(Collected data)
----------------

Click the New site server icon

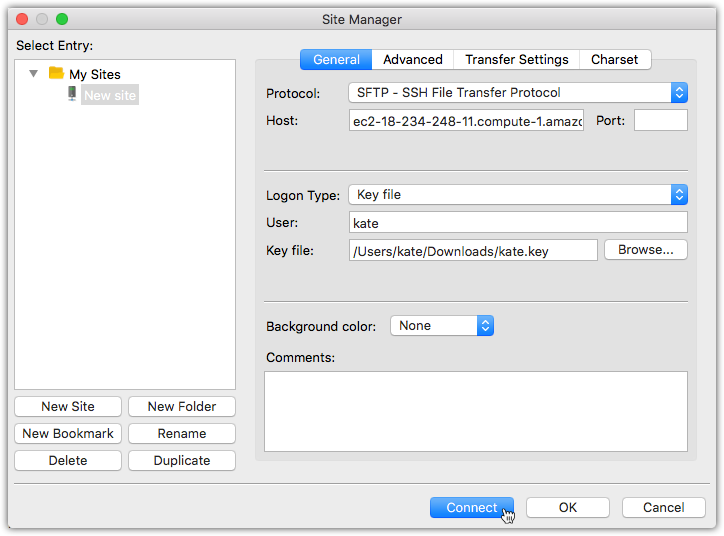tap(72, 94)
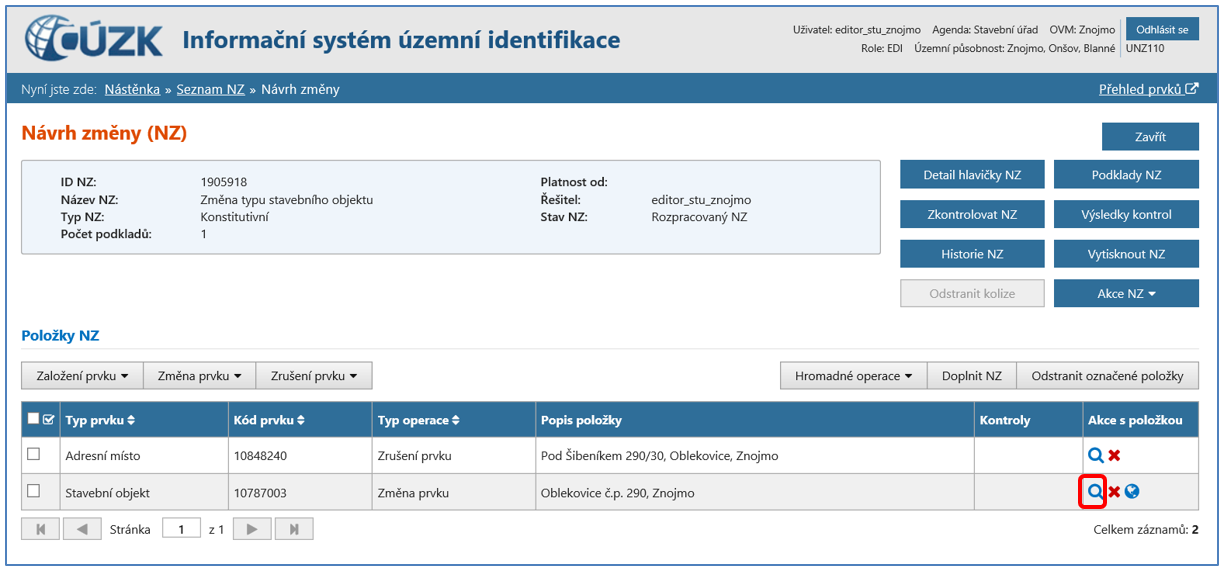Expand the Založení prvku dropdown
The height and width of the screenshot is (569, 1219).
[x=83, y=376]
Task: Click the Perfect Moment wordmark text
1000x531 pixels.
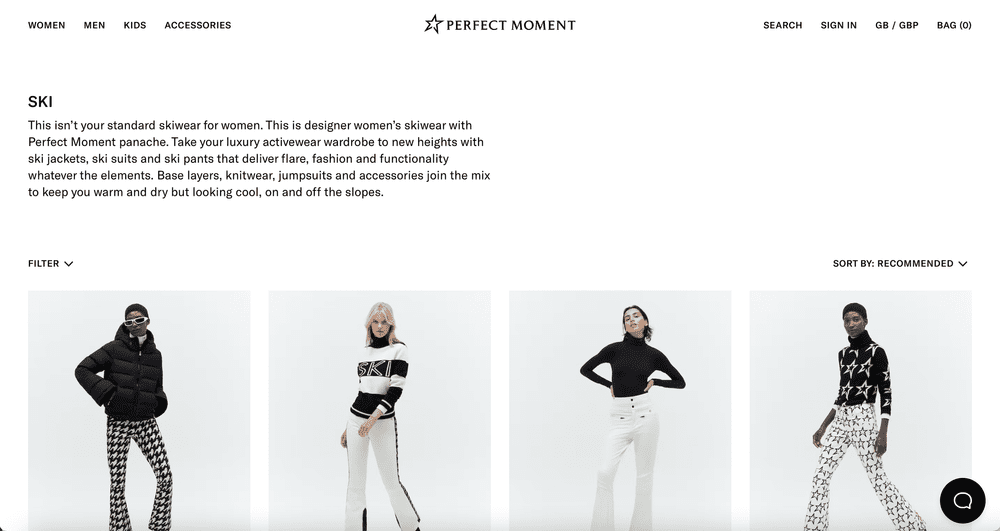Action: point(511,25)
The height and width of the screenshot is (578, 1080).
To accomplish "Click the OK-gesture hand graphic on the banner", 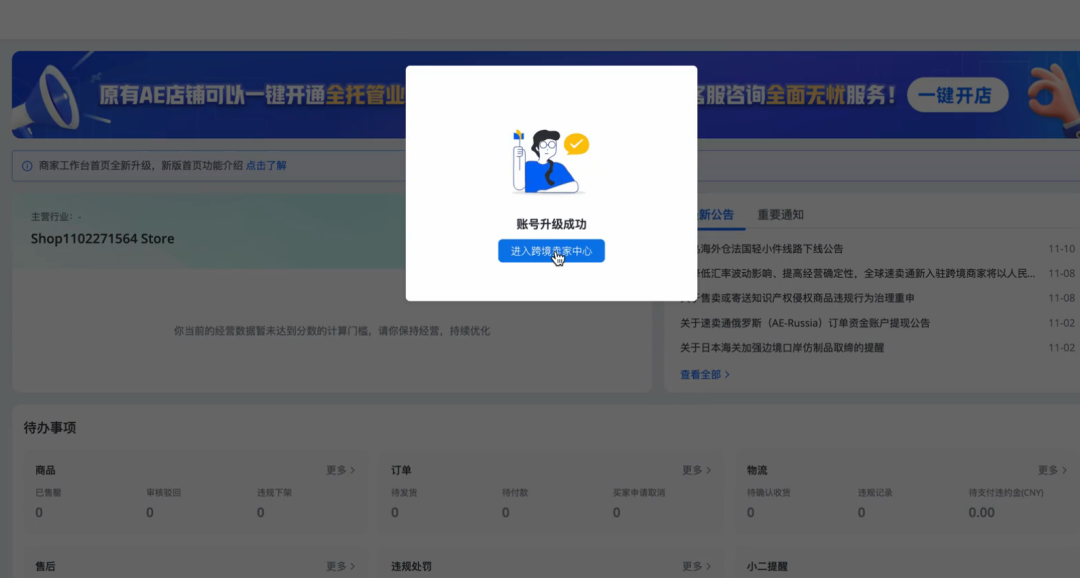I will [1048, 95].
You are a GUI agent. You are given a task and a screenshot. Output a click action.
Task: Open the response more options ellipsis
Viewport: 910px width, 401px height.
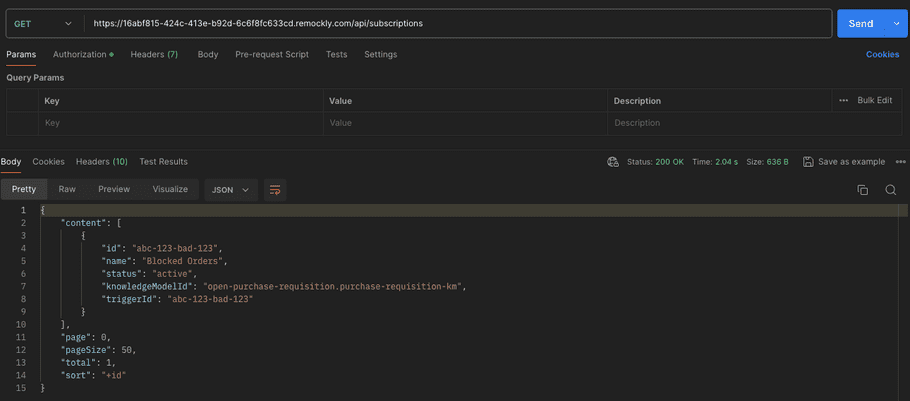tap(900, 162)
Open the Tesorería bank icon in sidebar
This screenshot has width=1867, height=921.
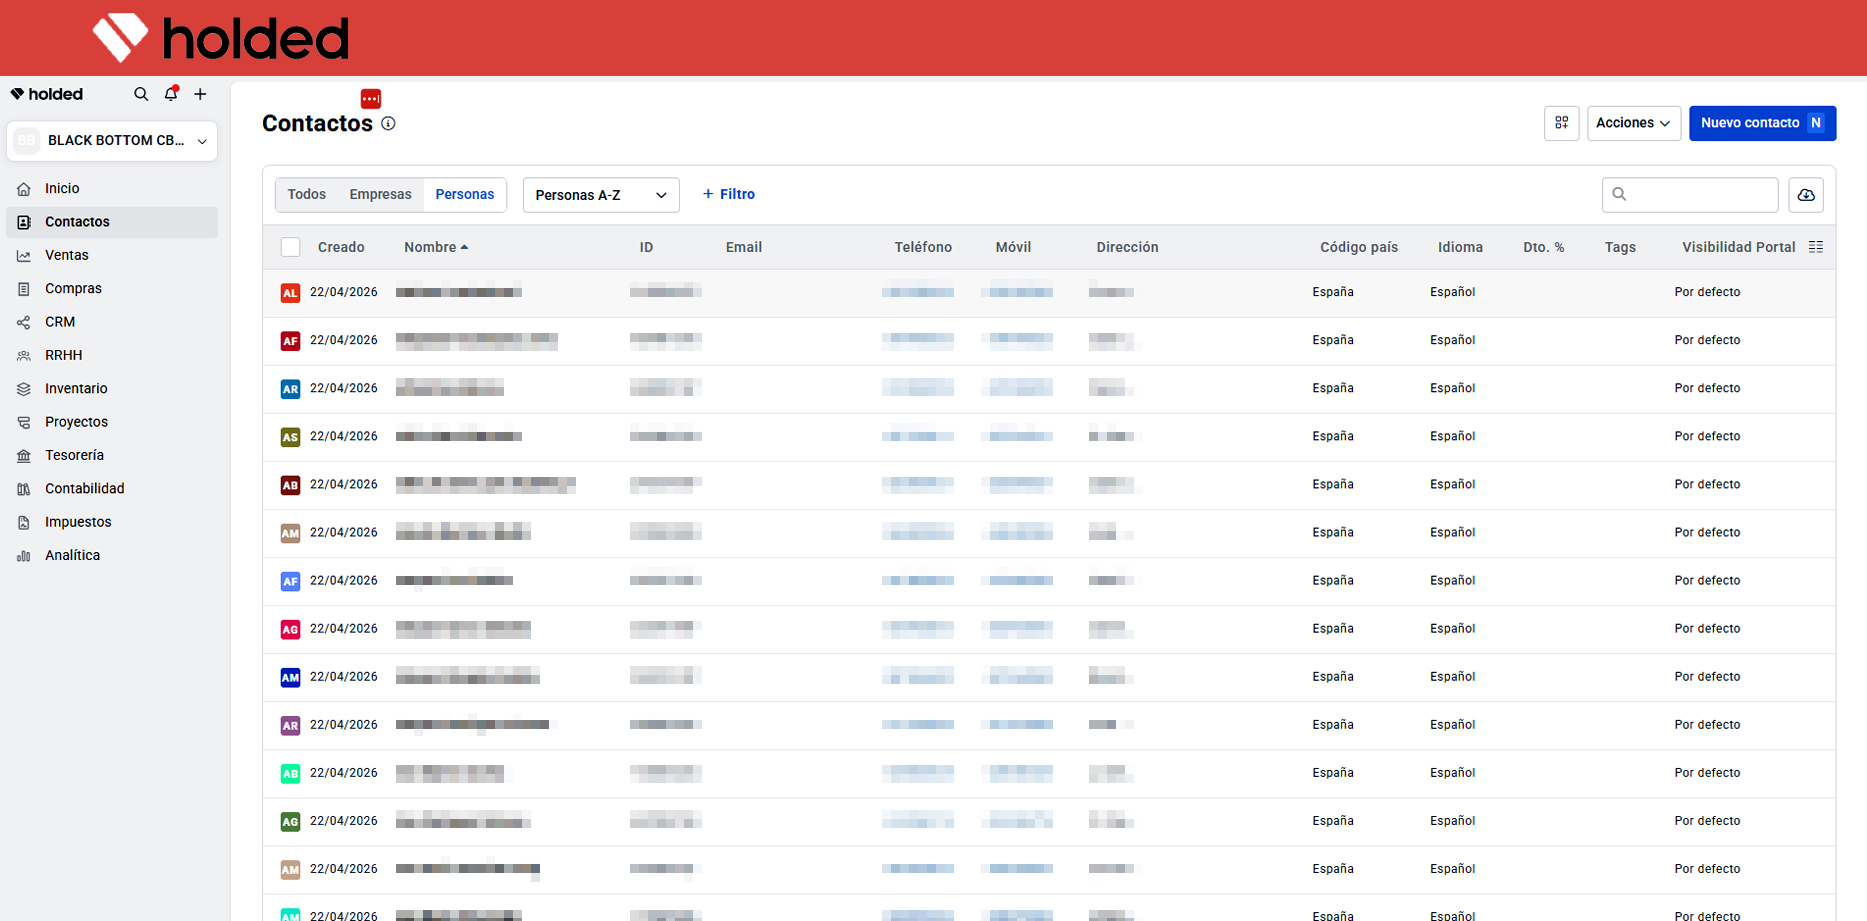coord(24,456)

----------------

Your copy should hold exactly the lines from the one with "Open the Tesorería bank icon in sidebar" through the end of the records, both included, and no pictures.

EXERCISE OUTPUT:
Open the Tesorería bank icon in sidebar
This screenshot has width=1867, height=921.
coord(24,456)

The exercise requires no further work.